Such is now also the case for "cultural industries": A number of talents, including government officials, scholars and experts from fields such as film, animation, music and publishing, gathered over the weekend to talk about their interpretations and expectations for the prospects of cultural industries in the new decade.

Held at Peking University (PKU), the two-day forum organized by the Institute for Cultural Industries, PKU, was ambitiously entitled Prospects for 2020: A New Decade of Chinese Cultural Industries, which itself signified confident expectations in the future of Chinese culture.

The institute was founded in 2002 with the authorization of the Ministry of Culture, and was the research base for innovation and development of national cultural industries; therefore, any outcome it reaches, whether the conclusion of a research project, a book published, or forum like this held, means something in terms of advising the government and guiding public attention.

Basic opinions from participants, officials and experts, even company CEOs, were generally the same: The new decade will be essential, critical and promising for the development of cultural industries in China, and the government and individual companies need to work together to grasp the opportunities.

Ye Lang, director of the institute, said at the opening ceremony on Saturday morning that with global economic growth as the premise, cultural business had had the chance to flourish over the past decade, since they entered the new millennium.

"With this momentum, the next 10 years should be a golden period for the development of every aspect of cultural industries in China. I personally am confident in the general environment," Ye told the Global Times after his speech at the forum.

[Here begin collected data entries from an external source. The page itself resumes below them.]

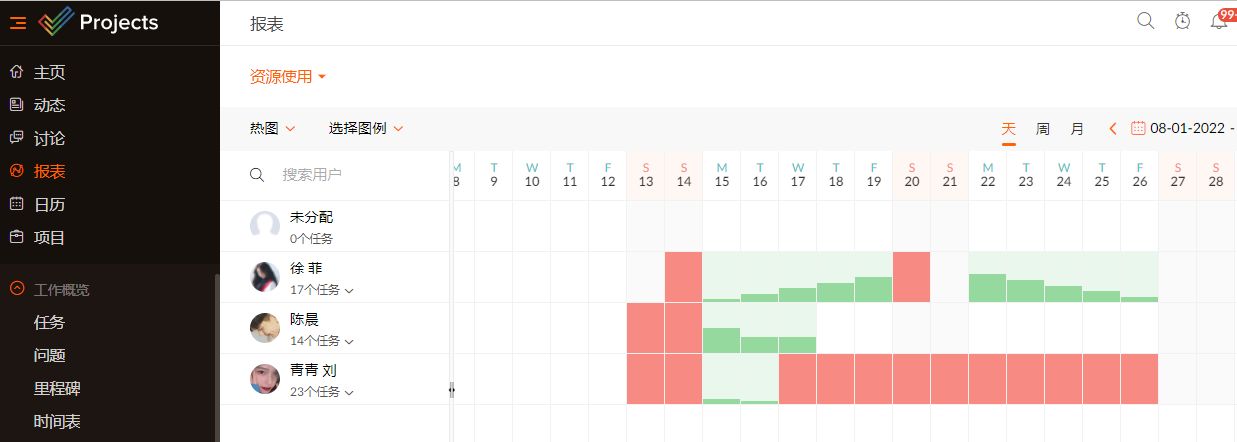Open 任务 under work overview
Image resolution: width=1237 pixels, height=442 pixels.
49,322
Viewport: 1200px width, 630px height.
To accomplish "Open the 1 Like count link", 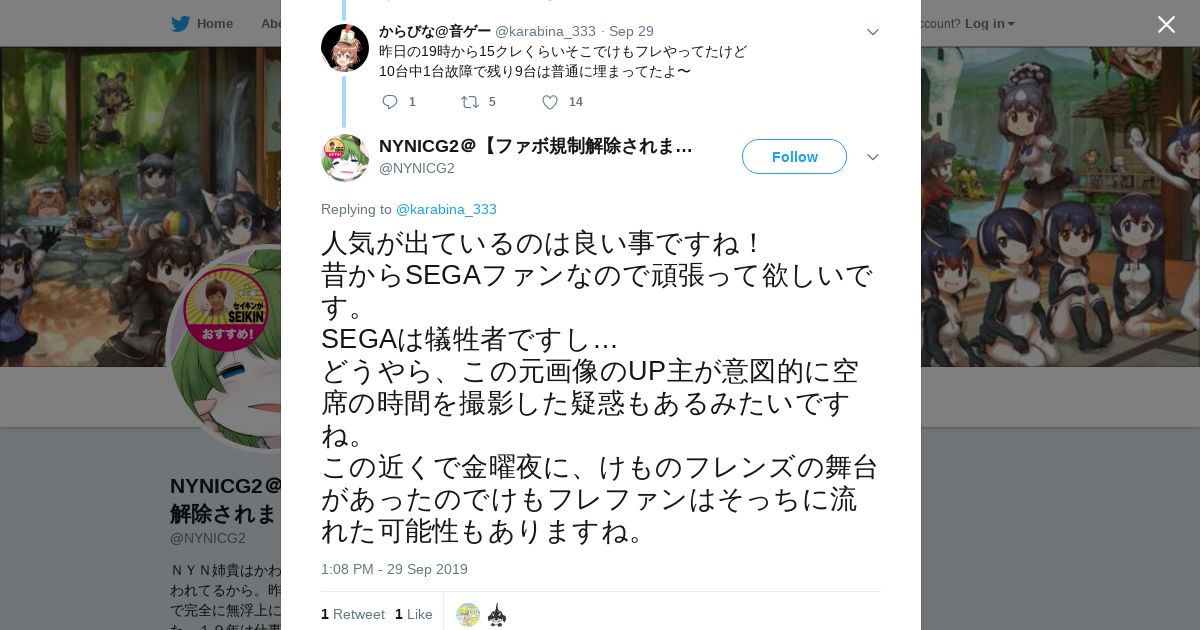I will (414, 614).
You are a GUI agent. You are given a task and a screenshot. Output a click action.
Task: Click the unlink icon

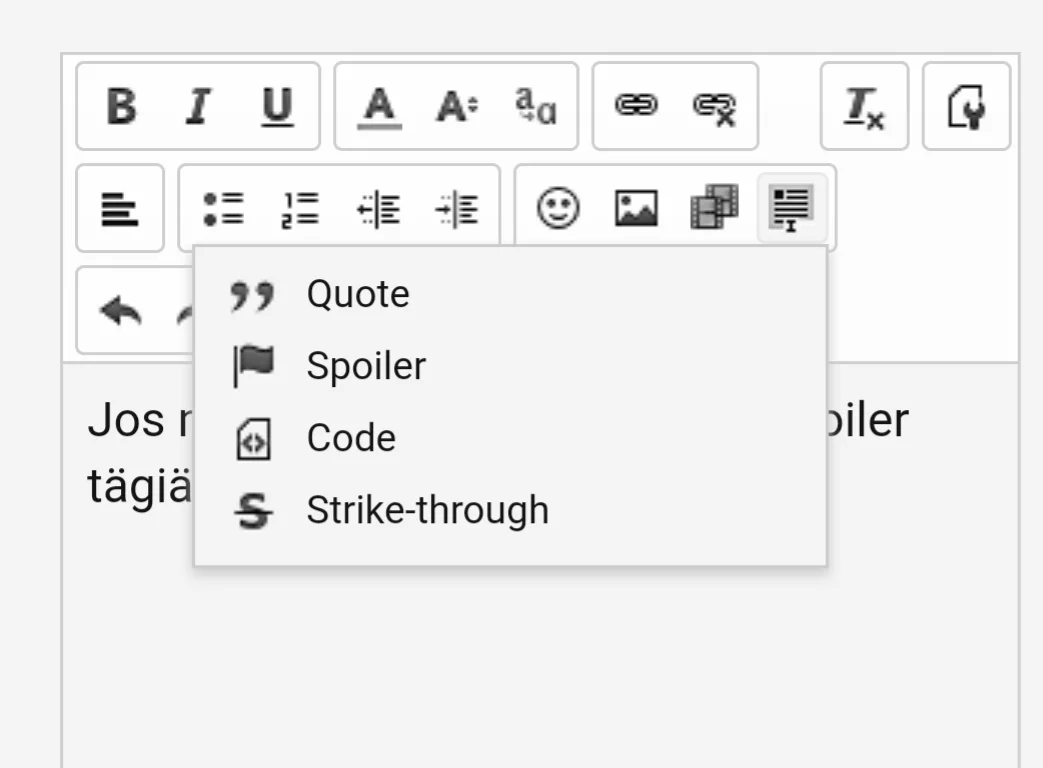tap(714, 106)
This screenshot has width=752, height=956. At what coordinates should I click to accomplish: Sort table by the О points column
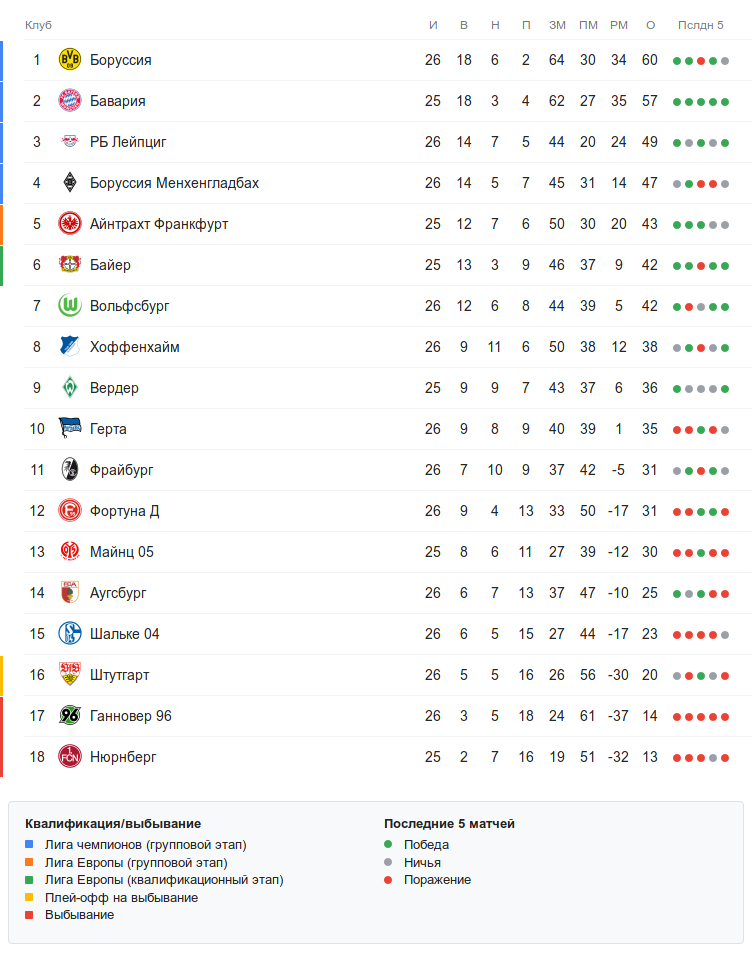point(650,25)
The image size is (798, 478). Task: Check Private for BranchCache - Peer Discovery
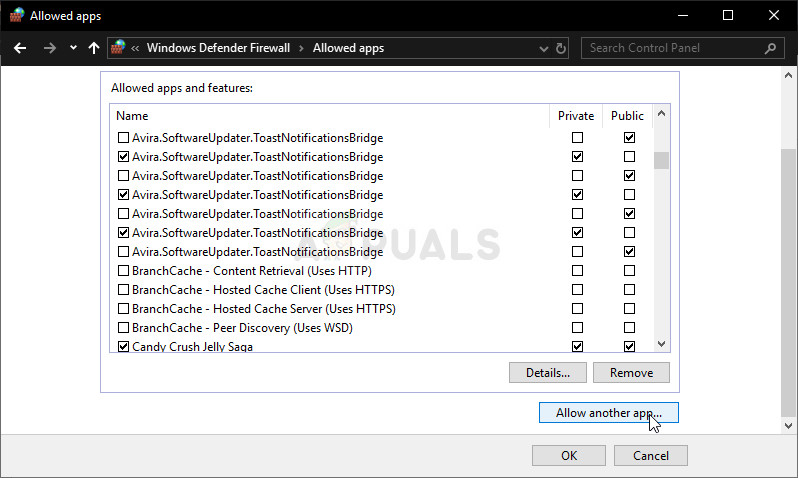[577, 328]
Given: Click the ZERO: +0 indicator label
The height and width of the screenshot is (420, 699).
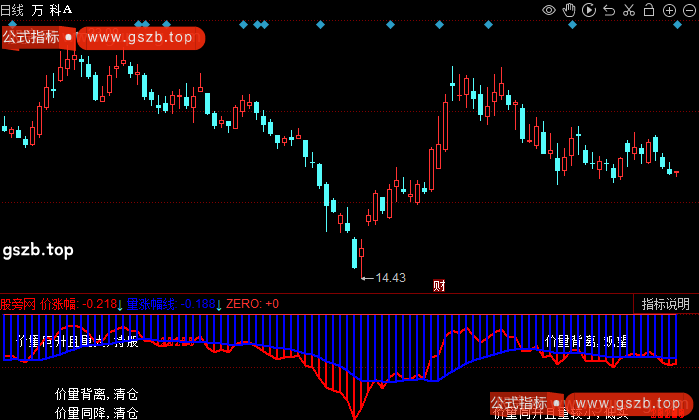Looking at the screenshot, I should (x=253, y=304).
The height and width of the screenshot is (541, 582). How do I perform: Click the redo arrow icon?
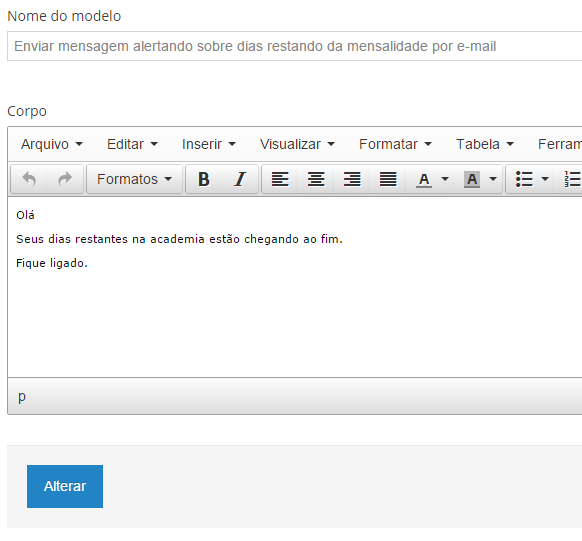pyautogui.click(x=65, y=179)
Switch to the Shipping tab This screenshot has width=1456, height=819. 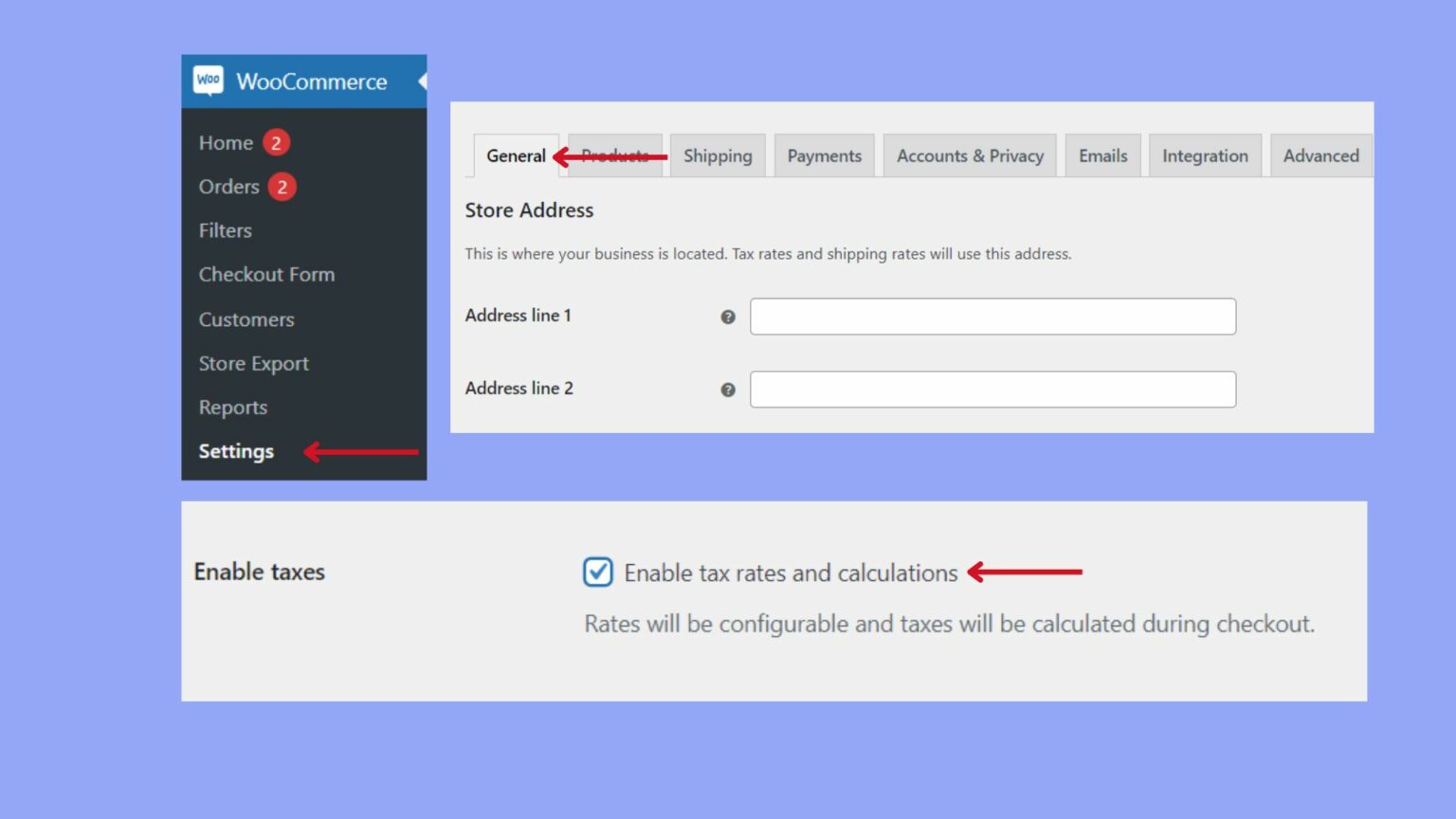pyautogui.click(x=718, y=155)
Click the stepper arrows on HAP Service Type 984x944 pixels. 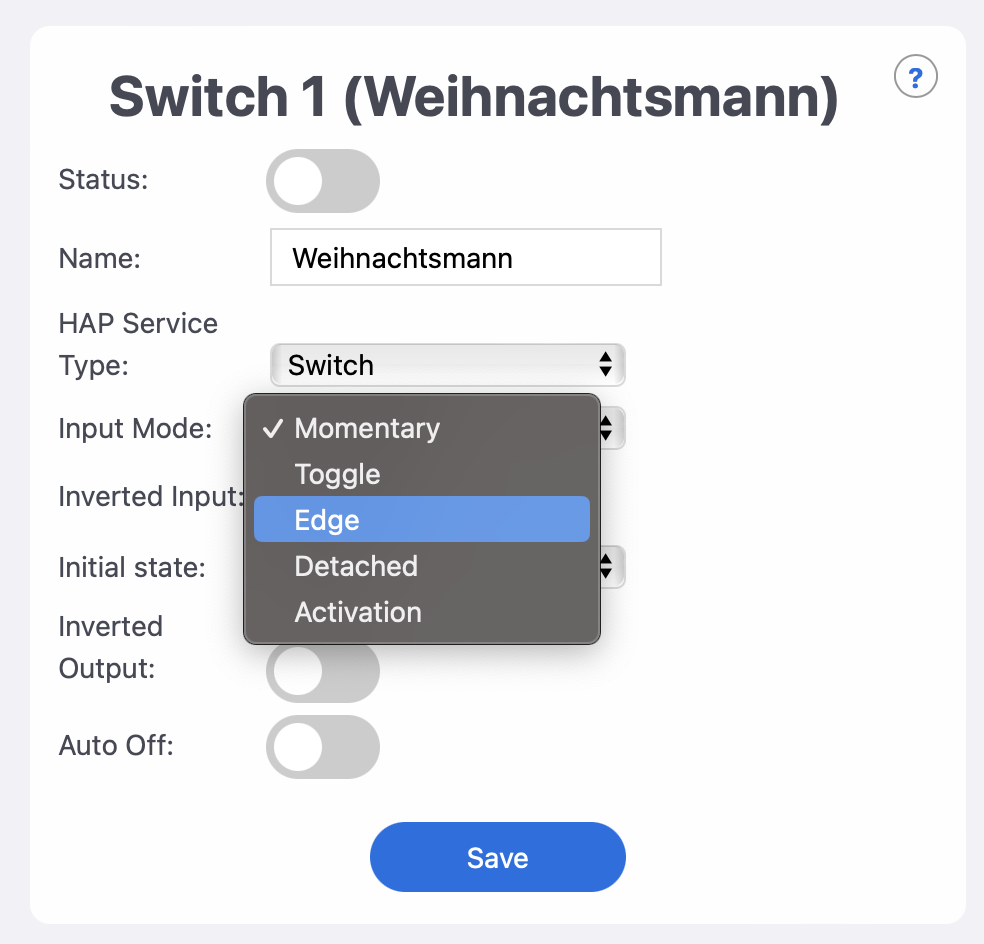click(604, 365)
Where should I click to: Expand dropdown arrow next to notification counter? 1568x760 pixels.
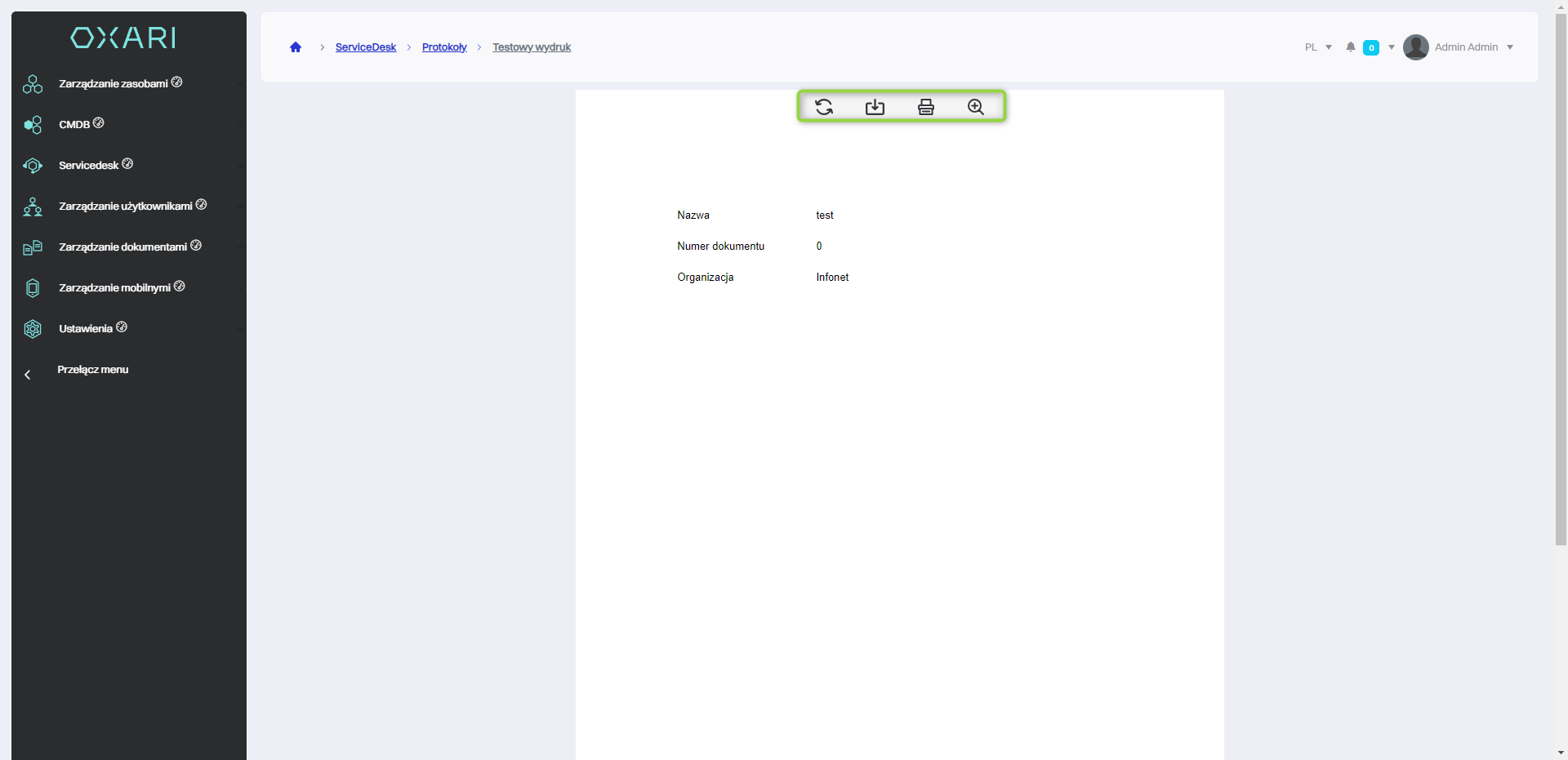click(1392, 47)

"Cultural industries" was never officially a term before July 2009, when the Cultural Industry Promotion Plan was issued by the State Council–it is now already a buzzword among cultural circles such as film, animation, publishing and even the intangible cultural heritages.

Culture and art, especially in the case of publishing, were something strictly related to political direction, which was seldom open to the market since the founding of the People's Republic of China, and there was previously no way to link culture with something like "industry".

However, over the last few years, things began changing dramatically. With a series of plans and regulations issued by the central government, it seems that there has never been such a good time facing the cultural industries in China.

And there are "going out" strategies being applied to almost all cultural fields, which means the country isn't just satisfied with the economic achievements it had made, or the hundreds of Confucius Institutes opened all over the world. What it now needs is all-round cultural influence on an international scale.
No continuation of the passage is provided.